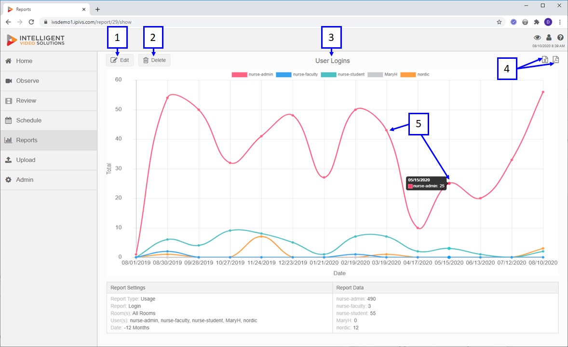Go to Observe in sidebar

(x=49, y=81)
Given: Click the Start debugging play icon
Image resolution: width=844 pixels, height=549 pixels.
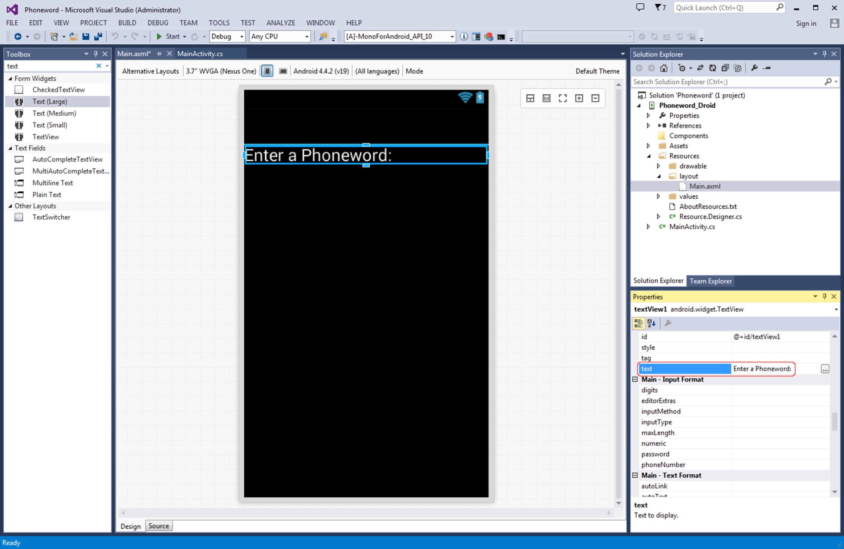Looking at the screenshot, I should tap(159, 36).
++++++++
> _ISTRUZIONE SCRITTA_: Disponi tutti i record qui sopra come un elenco JSON di stringhe, una per ogni riga, omettendo le righe vuote e le immagini.

> _RISULTATO CORRETTO_:
[
  "Go to Observe in sidebar",
  "(x=49, y=81)",
  "Given: Click the Start debugging play icon",
  "Image resolution: width=844 pixels, height=549 pixels.",
  "Looking at the screenshot, I should tap(159, 36)."
]